もちろん、手放しで満足はしていなくても、本人はおそらくホッとしていたのではないだろうか。
特別な才能を持った人
7月下旬、富川(プチョン)国際ファンタスティック映画祭に登場したチャン・グンソクを見て、まばゆいスター性に改めて感心した。俳優としてではなく、短編映画『偉大な遺産』の監督として映画祭に招聘されたのだが、白いウェアで地味にまとめていても、その華やかさは隠しようがなかった。
「俳優ではなく、監督として映画祭に招待を受けた今日は、僕にとって忘れられない1日になるでしょう」
そう語っていたが、少しふっくらしたように見えたのは、『テバク』の撮影と7月のツアーを終えた安堵感からだったかもしれない。
演技はもちろん、ステージでのエンターティナーぶりも一流で、さらに短編映画の監督までこなしている。多才であることは、1人の人間を語るうえで申し分のないことだ。「天は二物を与えない」というのは、大方の人間には通用しても、特別な才能を持った人には例外となる。
チャン・グンソクも、今は自分の表現力をとことん試してみたい時期なのだろう。将来的には、長編の商業映画に進出する可能性も十分にある。
チャン・グンソクが主演・脚本・監督を兼ねた商業映画を見られる日もいずれ来るかもしれない。
堂々たる30代
俳優であれ監督であれ、ドラマや映画に関わる人は、2つの厳しい審判を受ける。1つは視聴率や興行成績という数字であり、もう1つは視聴者や観客の評価である。この2つで満足する結果を同時に得ることはかなり難しい。
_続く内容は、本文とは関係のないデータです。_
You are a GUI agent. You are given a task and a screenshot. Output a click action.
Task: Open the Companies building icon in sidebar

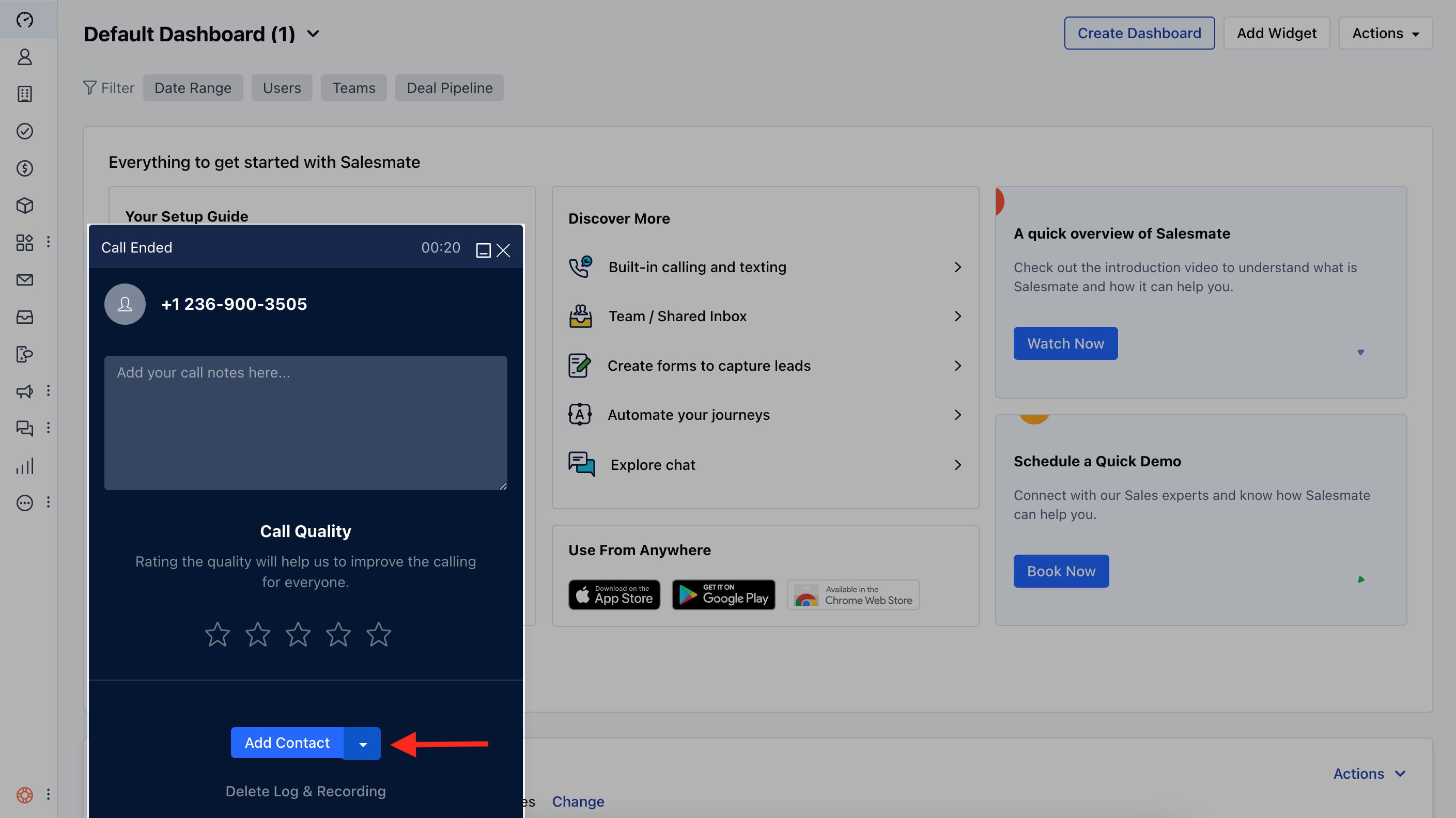[x=24, y=94]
過去の例を見ても、多くの失敗の上にわずかな成功が乗っている。とはいえ、それでひるむ俳優や監督は臆病すぎる。虎穴にいらずんば虎児を得ることはできないのだ。そのことは、言われなくてもチャン・グンソクが一番わかっていることだろう。
かつて詩人のリルケは、詩人志望の若者がアドバイスを求めてきたときにこう述べている。
「もしもあなたが書くことを止められたら、死ななければならないかどうか、自分自身に告白してください」
つまり、命をかける覚悟があるのかどうか、ということだ。
男にとって、30代は20代とまったく違う。20代は「試作の時期」でもいいが、30代は「成果の時期」にしなければならない。
人生は長いが、俳優人生はそう長くない。歌手人生はさらに短い。人気という魔物が、多くの俳優と歌手から、その人生を奪ってしまうのである。
そんな人気に惑わされず、自分が一番だと信じる表現手段に命をかける。
チャン・グンソクの堂々たる30代が始まった。